Saved data entries
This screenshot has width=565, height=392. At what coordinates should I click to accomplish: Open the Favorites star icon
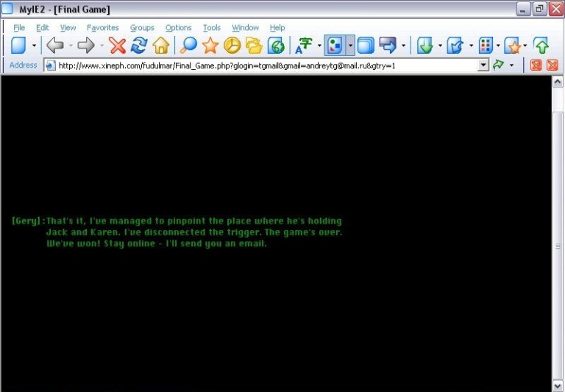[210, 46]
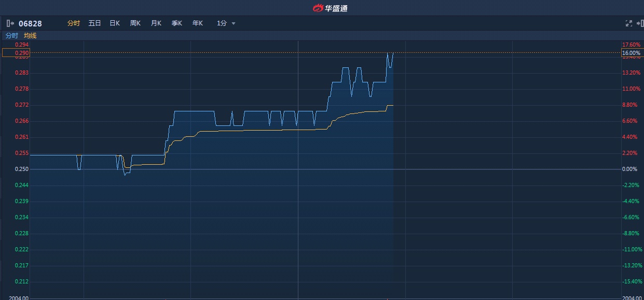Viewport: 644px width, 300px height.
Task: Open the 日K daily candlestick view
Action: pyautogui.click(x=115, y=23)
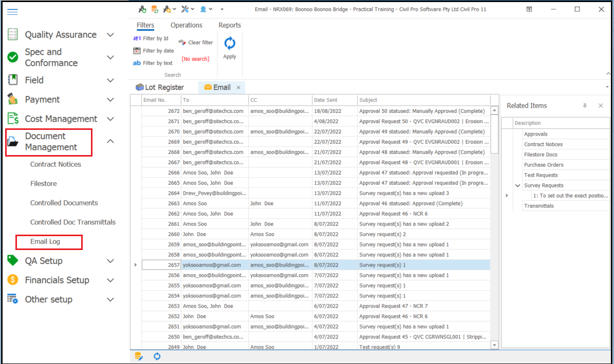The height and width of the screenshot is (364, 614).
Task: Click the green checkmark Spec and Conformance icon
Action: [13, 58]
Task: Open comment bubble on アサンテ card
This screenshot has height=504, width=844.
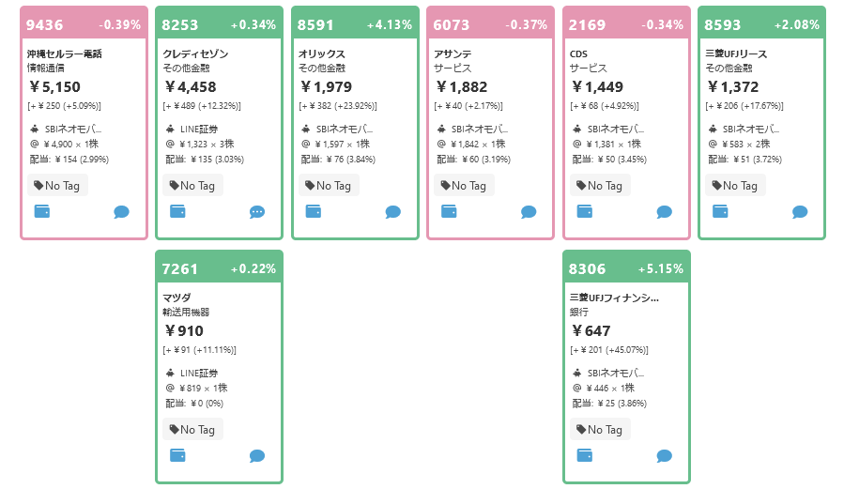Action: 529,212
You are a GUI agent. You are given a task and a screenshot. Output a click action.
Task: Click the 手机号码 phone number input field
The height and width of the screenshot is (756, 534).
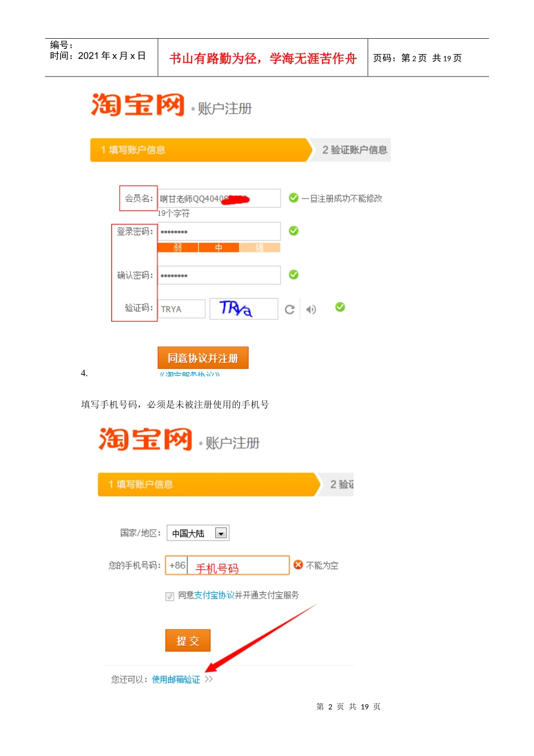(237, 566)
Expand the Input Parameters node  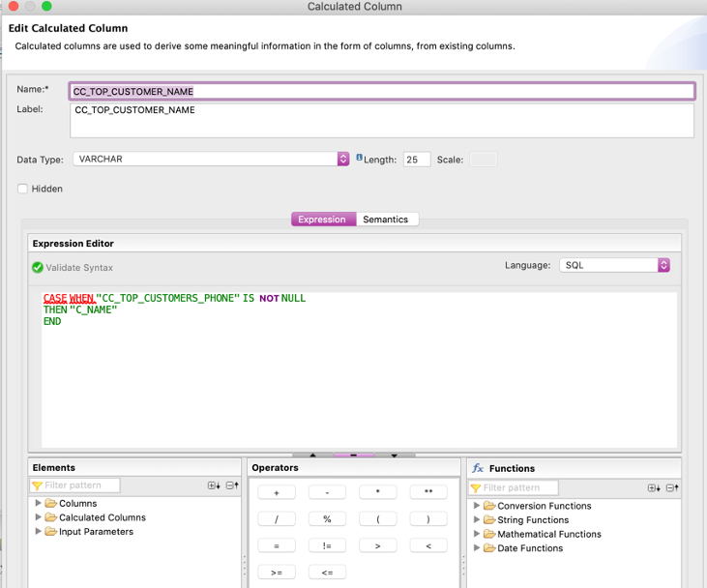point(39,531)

How to complete this task
What is needed is an exact copy of the lines from the beginning of the data through the line containing "You are a GUI", both included, without any pictures.

Answer box
This screenshot has width=565, height=392. At what coordinates should I click to accomplish: Open the Favorites star icon
[210, 46]
Viewport: 644px width, 300px height.
Task: Open the 日K daily candlestick view
Action: pyautogui.click(x=115, y=23)
The height and width of the screenshot is (364, 614).
Task: Click the green checkmark Spec and Conformance icon
Action: [13, 58]
Task: Open comment bubble on アサンテ card
This screenshot has height=504, width=844.
Action: 529,212
You are a GUI agent. You are given a task and a screenshot. Output a click action.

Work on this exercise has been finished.